Quran vs Injil
Al-Quran itu membenarkan kitab umat terdahulu, termasuk Taurat dan Injil. Apa benar begitu?
Kalau Qur'an membenarkan, apakah berarti Taurat dan Injil itu benar juga?
Kalau Taurat dan Injil sama-sama benar, berarti boleh dong kita ikuti?
Nah, ribet kan memahaminya. Jadi bagaimana kita menjelaslan hubungan antara Qur'an, Taurat dan Injil ini.
Di luar kasus pemalsuan, penambahan atau pengurangan, anggap saja Taurat dan Injilnya masih hangat turun dari langit. Masih gress asli pokoknya.
Berlakulah kajian Syar'i Man Qablana. Beberapa ulama suka menulis judul dalam bentuk pertanyaan :
شرع من قبلنا هل شرع لنا؟
Syariat umat terdahulu, apakah jadi syariat buat kita juga?
Panjang lebar kajiannya, tapi intinya ada tiga jenis.
Pertama, tegas dapat pembenaran dari Nabi SAW, maka kita benarkan.
Kedua, tegas dapat penolakan dari Nabi SAW, maka kita tolak.
Ketiga, tidak ada penjelasan dari Nabi SAW apakah dibenarkan atau ditolak. Disitu wilayah khilafiyah. Para ulama bisa berbeda pendapat.
Satu catatan, bisa saja awalnya syariat umat terdahulu digunakan oleh Nabi SAW, tapi pada fase berikutnya, sudah tidak boleh lagi kita gunakan. Atau tetap digunakan tapi dengan penyempurnaan.
Contohnya kiblat kita awalnya ke Baitul Maqdis ikut agama mereka. Tapi 14 tahun kemudian diubah jadi ke arah Ka'bah.
Puasa wajib kita awalnya ikut Yahudi yaitu 'Asyura atau 10 Muharram.

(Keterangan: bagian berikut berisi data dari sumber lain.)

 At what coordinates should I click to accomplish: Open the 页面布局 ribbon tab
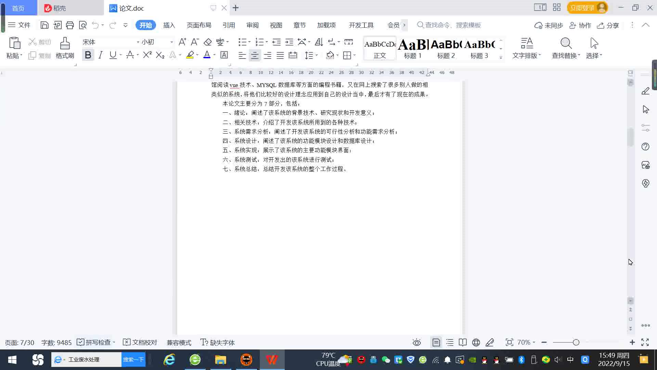(199, 25)
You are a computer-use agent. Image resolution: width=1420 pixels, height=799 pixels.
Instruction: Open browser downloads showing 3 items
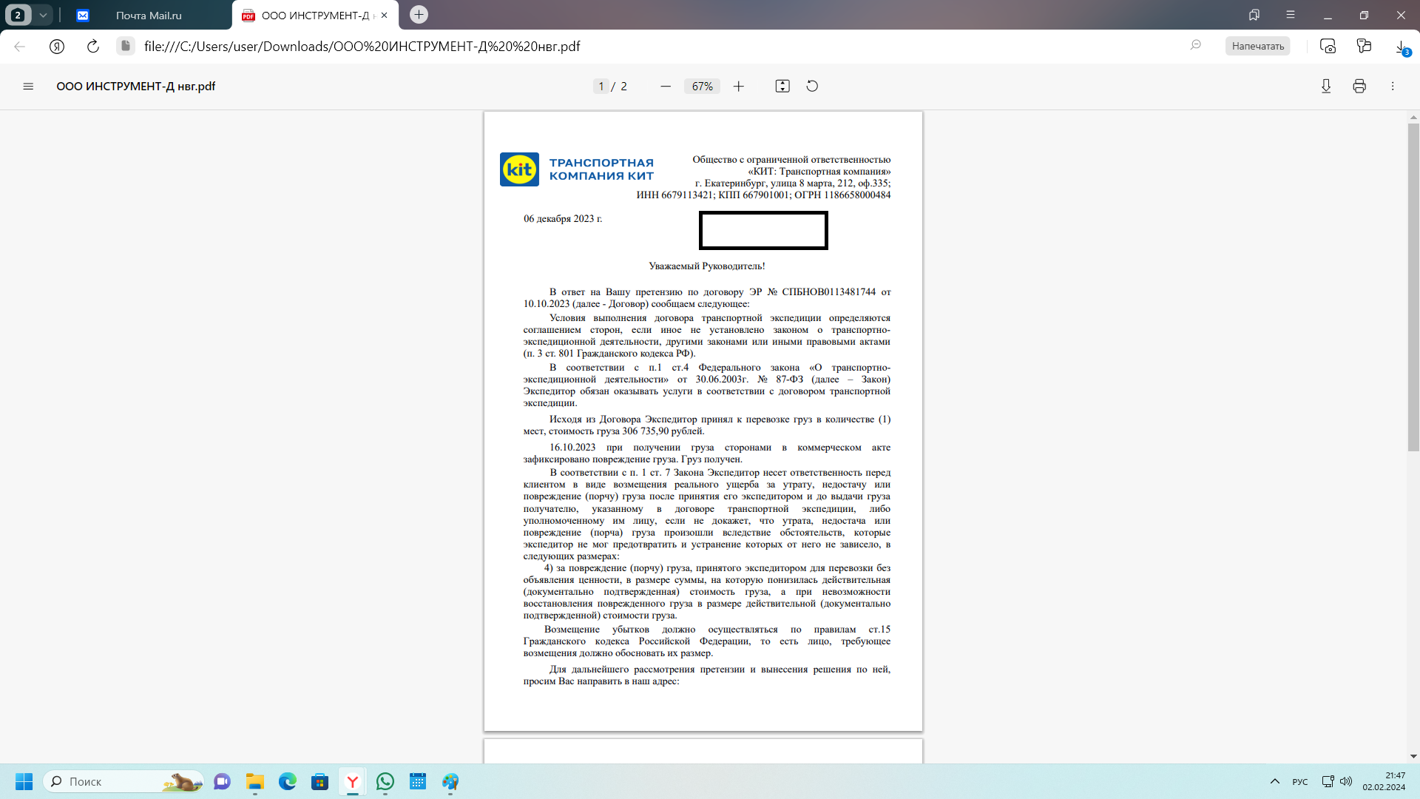1402,46
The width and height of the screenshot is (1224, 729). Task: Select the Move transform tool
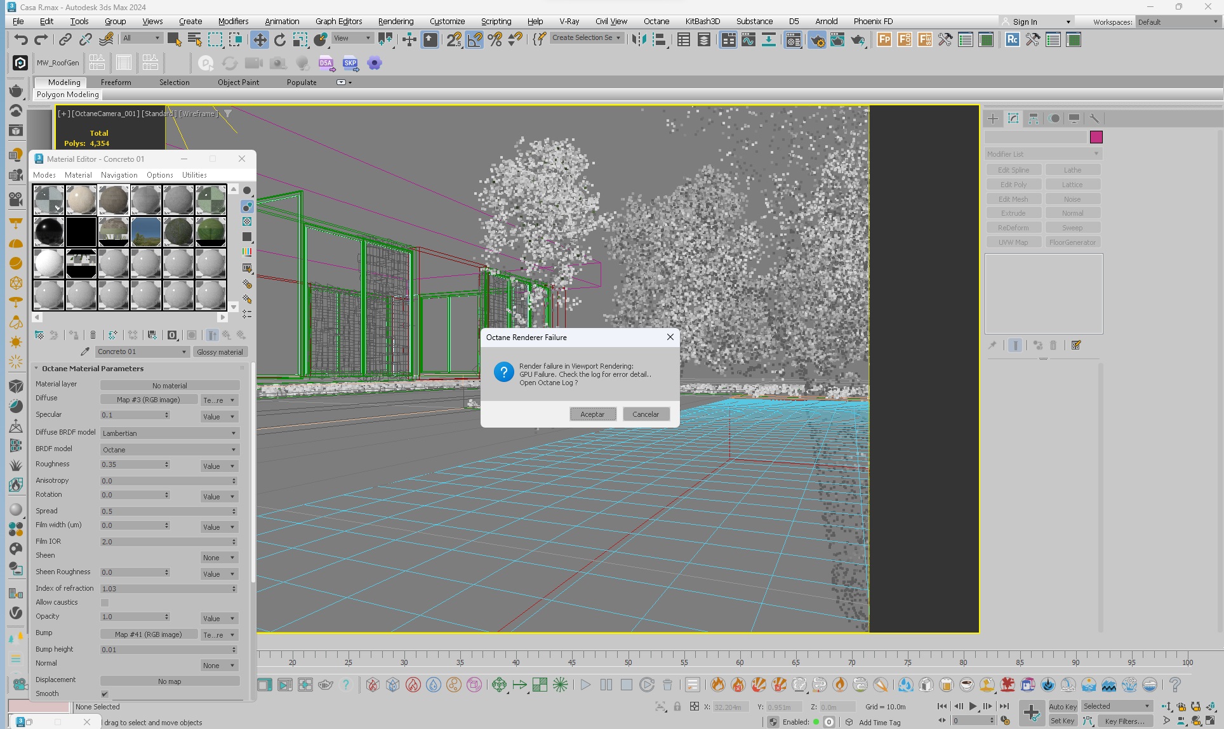pos(260,40)
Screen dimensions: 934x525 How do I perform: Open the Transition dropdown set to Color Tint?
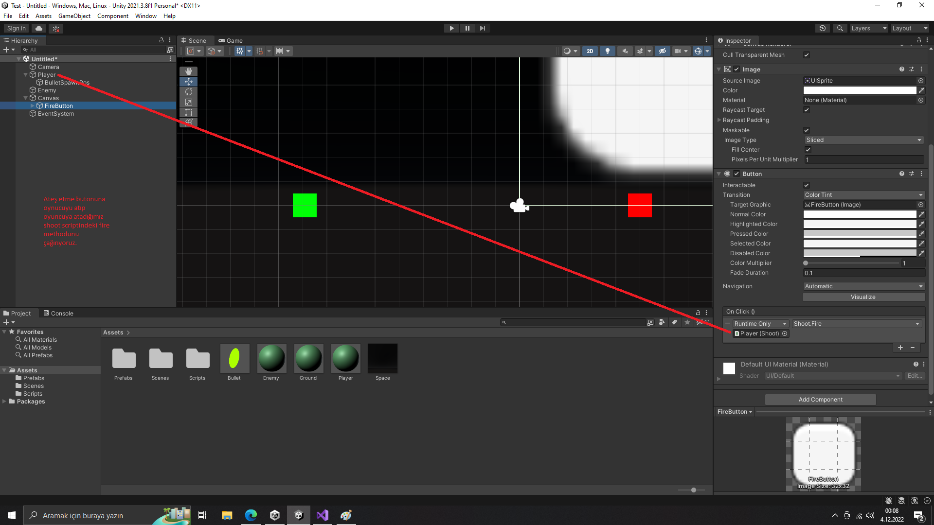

Tapi kemudian diubah jadi puasa Ramadhan. Asyura tetap berlaku tapi turun derajatnya jadi puasa Sunnah bukan wajib, ditambahi dengan tasu'a tgl 9 Muharram.
Tema semacam ini selain muncul dalam ranah Ilmu Ushul dengan judul Syar'u Man Qablana, juga muncul dalam ranah Ilmu Al-Quran dan Tafsir dengan judul : Isroiliyat.